--- MATERIAL APRESENTADO ---
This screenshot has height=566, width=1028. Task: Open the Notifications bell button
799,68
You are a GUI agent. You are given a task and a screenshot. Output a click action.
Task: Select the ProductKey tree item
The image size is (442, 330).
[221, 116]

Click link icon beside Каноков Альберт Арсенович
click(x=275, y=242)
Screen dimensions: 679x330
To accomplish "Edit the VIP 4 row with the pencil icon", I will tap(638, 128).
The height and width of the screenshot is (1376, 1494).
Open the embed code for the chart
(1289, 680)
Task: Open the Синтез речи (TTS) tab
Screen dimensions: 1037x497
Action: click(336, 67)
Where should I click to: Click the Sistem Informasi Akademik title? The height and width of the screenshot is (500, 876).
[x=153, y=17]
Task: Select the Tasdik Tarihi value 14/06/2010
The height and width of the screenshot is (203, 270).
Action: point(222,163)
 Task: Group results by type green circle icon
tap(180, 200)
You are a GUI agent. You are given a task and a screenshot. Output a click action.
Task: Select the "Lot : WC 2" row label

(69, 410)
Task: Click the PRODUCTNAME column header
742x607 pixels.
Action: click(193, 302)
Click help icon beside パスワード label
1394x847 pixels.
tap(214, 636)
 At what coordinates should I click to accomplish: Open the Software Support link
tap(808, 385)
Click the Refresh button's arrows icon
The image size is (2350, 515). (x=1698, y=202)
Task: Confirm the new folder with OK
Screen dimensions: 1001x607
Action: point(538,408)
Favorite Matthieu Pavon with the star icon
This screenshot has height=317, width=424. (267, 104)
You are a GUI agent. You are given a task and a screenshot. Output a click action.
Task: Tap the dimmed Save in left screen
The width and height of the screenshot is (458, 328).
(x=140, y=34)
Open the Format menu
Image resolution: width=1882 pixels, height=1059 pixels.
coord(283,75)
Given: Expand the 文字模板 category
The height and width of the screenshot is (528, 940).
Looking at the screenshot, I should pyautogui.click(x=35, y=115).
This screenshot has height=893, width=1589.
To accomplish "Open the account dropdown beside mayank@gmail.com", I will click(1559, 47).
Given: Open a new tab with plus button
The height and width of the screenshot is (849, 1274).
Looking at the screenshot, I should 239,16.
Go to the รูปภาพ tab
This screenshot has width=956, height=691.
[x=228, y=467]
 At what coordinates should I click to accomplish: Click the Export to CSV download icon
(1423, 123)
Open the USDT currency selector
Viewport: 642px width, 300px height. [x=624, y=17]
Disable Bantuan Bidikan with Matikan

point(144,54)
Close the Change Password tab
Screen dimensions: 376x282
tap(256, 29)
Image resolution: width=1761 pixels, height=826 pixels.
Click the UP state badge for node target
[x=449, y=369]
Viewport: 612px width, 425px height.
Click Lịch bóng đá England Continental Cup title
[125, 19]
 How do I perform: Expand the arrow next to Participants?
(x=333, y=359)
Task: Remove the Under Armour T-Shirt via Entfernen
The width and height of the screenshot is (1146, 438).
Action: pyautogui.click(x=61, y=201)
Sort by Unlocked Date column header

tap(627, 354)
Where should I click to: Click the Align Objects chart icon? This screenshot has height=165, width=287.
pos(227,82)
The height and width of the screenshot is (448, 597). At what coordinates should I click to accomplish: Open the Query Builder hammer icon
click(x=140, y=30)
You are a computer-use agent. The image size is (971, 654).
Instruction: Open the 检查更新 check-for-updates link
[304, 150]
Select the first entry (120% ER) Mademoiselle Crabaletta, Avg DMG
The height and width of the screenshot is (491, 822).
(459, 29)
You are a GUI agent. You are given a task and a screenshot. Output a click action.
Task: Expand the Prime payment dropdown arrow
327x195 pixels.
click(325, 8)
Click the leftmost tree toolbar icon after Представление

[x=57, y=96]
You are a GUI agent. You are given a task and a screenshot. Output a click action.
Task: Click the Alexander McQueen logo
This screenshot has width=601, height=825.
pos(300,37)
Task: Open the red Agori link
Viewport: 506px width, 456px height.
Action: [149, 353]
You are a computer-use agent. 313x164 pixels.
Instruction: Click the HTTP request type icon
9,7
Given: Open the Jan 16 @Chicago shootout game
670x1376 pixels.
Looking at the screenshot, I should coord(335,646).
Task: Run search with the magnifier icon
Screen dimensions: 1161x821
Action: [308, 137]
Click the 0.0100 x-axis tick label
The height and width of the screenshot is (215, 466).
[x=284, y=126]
---
Reúna e copie cada linha dos registros acima que contenha a palavra "computer", levando em conta a diferença entre maiúsculas e minúsculas.

**RESPOSTA:**
You are a computer-use agent. The image size is (971, 654).
You are a computer-use agent. 313x164 pixels.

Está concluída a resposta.